A run of records
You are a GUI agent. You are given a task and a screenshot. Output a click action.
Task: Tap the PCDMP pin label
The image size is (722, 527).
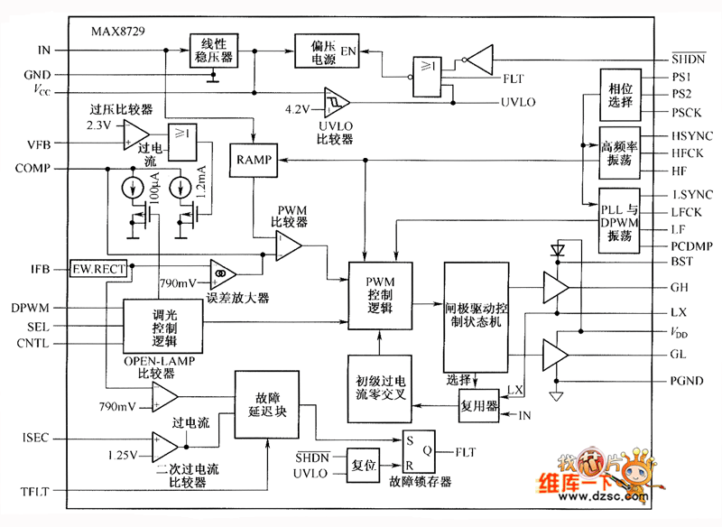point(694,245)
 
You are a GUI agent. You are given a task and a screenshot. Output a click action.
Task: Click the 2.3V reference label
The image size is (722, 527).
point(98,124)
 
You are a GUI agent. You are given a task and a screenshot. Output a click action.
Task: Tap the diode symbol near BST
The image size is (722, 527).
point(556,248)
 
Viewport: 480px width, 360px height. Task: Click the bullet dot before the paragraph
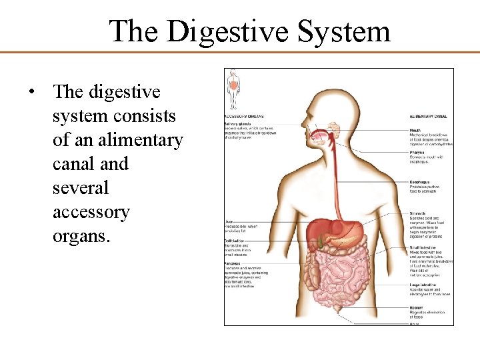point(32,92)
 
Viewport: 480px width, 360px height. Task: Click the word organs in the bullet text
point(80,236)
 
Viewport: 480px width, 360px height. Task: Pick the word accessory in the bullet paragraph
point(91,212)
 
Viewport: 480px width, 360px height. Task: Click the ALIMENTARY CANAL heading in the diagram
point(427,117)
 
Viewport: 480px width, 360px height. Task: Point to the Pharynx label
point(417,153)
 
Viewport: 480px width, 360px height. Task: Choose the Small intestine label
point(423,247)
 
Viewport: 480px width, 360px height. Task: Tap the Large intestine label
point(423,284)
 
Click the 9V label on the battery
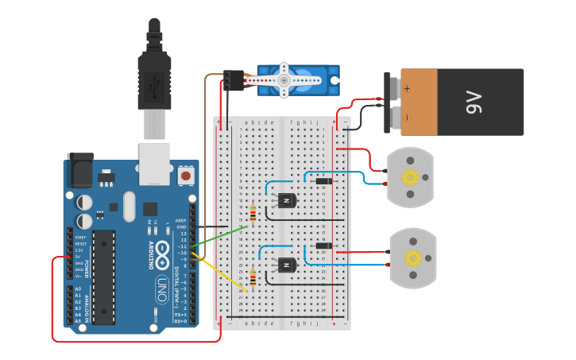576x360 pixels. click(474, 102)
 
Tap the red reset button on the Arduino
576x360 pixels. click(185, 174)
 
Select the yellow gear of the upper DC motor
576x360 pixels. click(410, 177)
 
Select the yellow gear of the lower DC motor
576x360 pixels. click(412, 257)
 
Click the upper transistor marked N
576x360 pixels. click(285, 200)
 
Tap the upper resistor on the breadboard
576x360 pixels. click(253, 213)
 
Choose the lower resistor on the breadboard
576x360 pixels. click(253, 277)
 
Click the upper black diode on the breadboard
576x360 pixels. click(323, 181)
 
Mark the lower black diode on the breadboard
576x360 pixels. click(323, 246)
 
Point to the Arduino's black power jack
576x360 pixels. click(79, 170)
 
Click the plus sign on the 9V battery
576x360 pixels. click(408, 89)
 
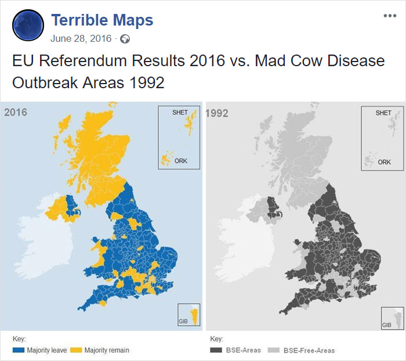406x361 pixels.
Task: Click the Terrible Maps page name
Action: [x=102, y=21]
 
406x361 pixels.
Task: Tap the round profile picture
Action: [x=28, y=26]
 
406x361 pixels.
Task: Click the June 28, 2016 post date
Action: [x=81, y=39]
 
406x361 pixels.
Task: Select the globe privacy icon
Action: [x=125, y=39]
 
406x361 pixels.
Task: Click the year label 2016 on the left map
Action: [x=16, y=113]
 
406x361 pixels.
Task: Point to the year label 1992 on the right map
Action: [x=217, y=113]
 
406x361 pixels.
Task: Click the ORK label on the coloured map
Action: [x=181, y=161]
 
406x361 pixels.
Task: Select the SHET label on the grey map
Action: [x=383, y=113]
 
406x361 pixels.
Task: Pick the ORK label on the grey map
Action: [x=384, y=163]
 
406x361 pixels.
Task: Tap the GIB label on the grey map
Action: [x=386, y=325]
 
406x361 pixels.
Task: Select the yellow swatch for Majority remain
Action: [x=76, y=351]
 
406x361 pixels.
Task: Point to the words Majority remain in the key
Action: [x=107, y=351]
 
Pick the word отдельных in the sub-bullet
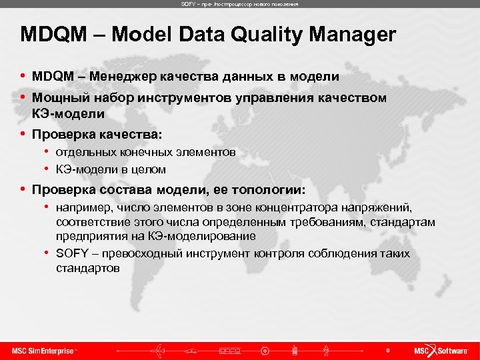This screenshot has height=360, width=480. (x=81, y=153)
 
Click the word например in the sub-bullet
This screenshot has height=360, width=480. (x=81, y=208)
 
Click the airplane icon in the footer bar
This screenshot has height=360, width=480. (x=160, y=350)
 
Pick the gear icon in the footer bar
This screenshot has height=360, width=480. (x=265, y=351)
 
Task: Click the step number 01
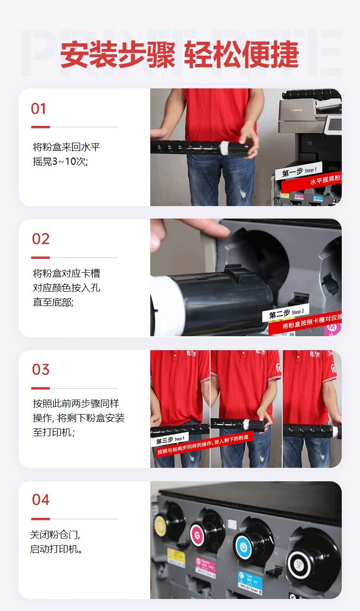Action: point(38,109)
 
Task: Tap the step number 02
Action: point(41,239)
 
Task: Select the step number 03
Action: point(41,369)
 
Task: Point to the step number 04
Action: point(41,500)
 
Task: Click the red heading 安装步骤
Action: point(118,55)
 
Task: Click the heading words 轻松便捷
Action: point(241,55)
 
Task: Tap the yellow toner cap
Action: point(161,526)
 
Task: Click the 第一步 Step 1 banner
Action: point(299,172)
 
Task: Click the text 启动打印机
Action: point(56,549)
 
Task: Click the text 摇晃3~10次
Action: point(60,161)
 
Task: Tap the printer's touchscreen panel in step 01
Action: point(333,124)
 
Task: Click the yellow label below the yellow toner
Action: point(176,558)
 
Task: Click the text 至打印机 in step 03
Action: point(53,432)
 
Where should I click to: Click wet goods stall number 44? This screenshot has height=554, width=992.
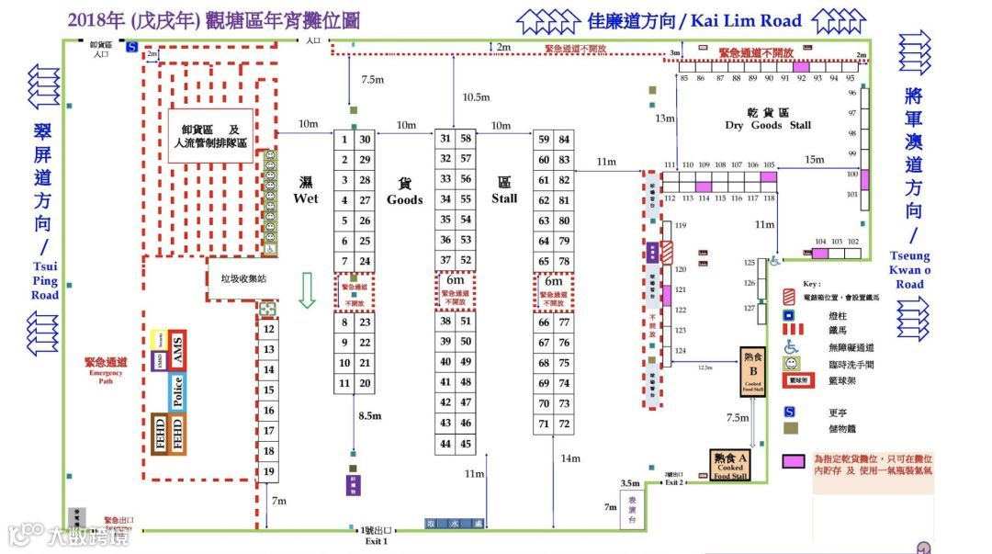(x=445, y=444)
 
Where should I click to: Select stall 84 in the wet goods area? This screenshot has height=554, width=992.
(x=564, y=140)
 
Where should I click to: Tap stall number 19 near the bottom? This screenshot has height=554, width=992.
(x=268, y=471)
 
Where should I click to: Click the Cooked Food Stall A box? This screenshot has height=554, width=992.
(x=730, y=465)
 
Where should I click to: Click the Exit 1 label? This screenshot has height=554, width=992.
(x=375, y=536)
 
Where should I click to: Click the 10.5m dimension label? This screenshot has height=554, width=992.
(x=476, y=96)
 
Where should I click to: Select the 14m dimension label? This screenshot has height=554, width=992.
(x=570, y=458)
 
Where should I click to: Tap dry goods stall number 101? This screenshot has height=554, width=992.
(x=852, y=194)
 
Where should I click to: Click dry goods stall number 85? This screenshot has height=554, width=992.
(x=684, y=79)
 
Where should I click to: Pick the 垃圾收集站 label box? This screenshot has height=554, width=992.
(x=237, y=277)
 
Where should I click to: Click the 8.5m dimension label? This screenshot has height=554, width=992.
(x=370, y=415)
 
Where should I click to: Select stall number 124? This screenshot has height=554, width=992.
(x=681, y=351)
==
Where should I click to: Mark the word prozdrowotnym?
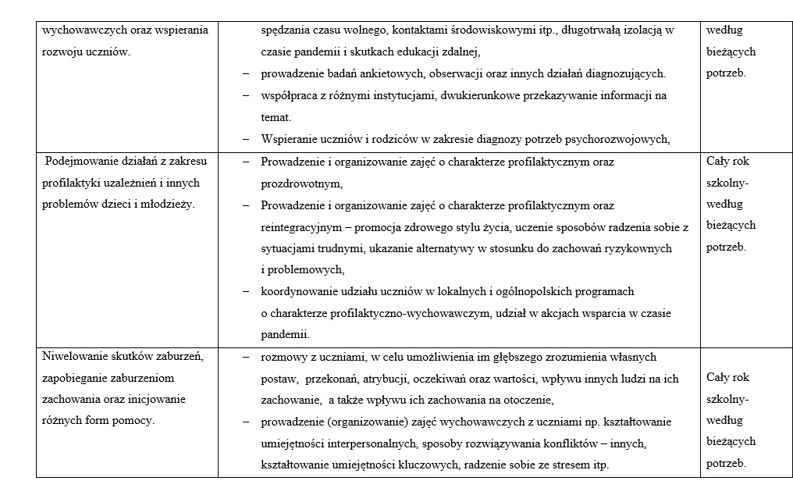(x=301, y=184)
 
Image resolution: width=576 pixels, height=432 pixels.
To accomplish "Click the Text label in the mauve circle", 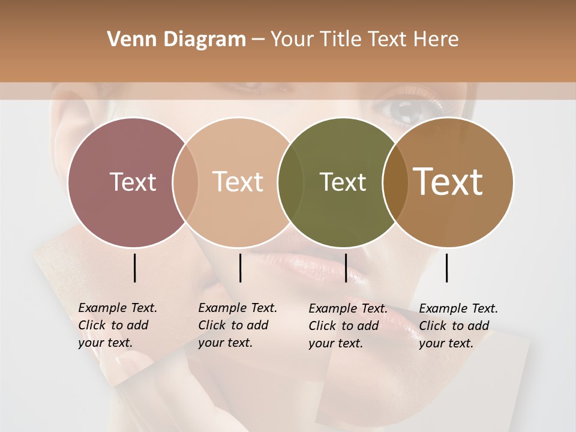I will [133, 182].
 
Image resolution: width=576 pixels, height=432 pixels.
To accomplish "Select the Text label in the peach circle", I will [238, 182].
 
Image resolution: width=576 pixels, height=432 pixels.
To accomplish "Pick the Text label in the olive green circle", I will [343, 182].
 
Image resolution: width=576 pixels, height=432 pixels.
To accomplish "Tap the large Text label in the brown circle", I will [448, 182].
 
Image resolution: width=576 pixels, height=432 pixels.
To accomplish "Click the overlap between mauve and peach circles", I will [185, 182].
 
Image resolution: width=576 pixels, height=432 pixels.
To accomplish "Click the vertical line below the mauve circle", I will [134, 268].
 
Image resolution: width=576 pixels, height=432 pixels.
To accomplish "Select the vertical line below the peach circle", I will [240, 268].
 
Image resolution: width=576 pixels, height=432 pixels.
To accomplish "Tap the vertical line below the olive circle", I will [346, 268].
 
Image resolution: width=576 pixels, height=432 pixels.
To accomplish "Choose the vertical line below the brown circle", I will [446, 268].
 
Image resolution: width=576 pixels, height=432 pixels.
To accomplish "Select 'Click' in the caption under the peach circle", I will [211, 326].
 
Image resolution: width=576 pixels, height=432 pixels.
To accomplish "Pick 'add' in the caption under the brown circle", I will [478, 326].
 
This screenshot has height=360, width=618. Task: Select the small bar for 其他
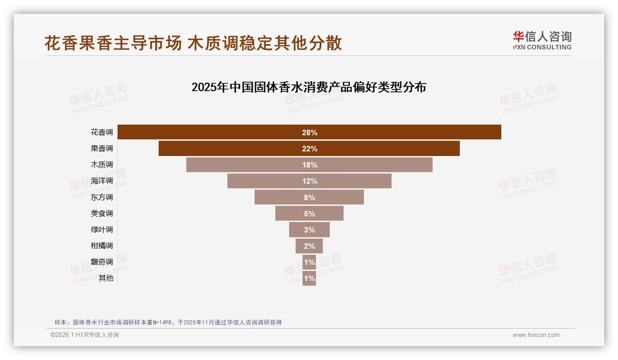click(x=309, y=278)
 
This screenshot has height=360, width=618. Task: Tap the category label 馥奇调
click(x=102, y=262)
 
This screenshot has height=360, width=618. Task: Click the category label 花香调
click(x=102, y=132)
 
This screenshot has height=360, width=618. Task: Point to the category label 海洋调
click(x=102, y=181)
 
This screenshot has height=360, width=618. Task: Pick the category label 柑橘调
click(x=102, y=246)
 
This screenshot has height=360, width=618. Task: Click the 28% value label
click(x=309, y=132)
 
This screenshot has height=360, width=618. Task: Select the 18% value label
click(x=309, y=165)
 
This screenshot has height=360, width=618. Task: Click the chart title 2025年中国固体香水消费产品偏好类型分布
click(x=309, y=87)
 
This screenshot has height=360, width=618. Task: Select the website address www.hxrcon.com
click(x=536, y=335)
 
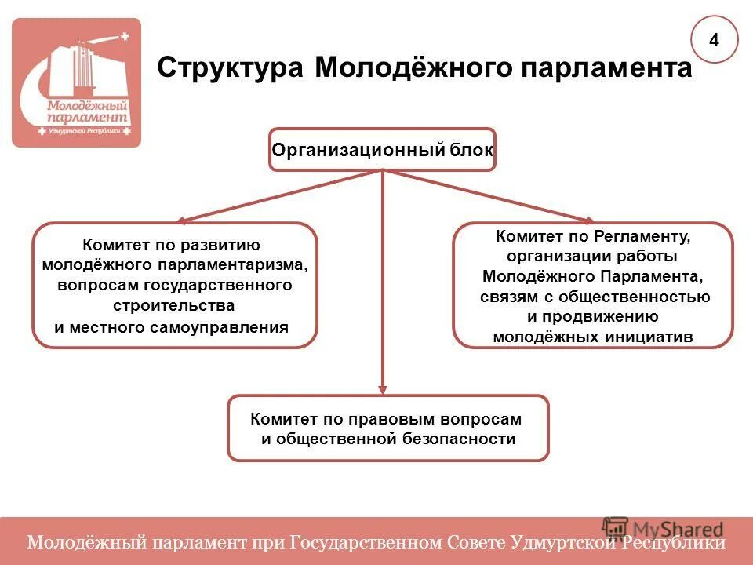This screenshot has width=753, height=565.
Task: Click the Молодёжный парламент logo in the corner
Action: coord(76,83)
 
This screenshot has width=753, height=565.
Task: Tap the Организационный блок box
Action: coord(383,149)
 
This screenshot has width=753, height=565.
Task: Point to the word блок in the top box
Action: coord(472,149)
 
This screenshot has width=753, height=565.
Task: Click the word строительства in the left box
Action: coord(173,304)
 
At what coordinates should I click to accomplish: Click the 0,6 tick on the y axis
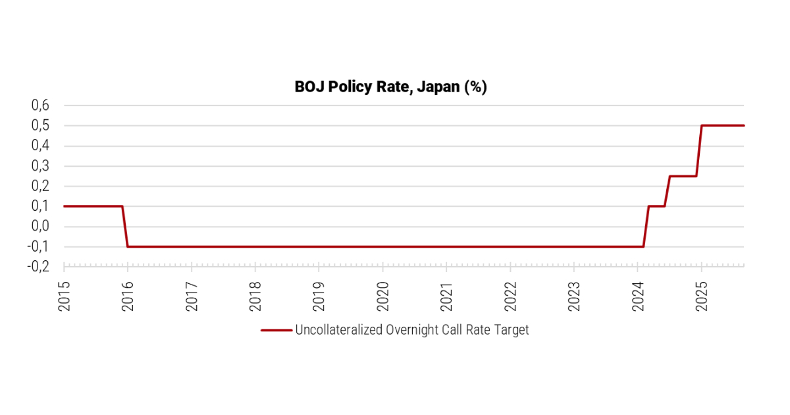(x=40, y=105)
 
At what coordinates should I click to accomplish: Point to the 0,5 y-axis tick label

**Objective:**
Rewrite the material from the line with "Where should I click to: Click the Exit" down to the line with "(x=852, y=194)", changing "dimension" to "measurement" and leaving everything else as it is.

**Solution for this problem:**
Where should I click to: Click the Exit 1 label? This screenshot has height=554, width=992.
(x=375, y=536)
 
Where should I click to: Click the 10.5m measurement label? This screenshot has height=554, width=992.
(x=476, y=96)
 
Where should I click to: Select the 14m measurement label? This screenshot has height=554, width=992.
(x=570, y=458)
 
Where should I click to: Tap dry goods stall number 101? This screenshot has height=554, width=992.
(x=852, y=194)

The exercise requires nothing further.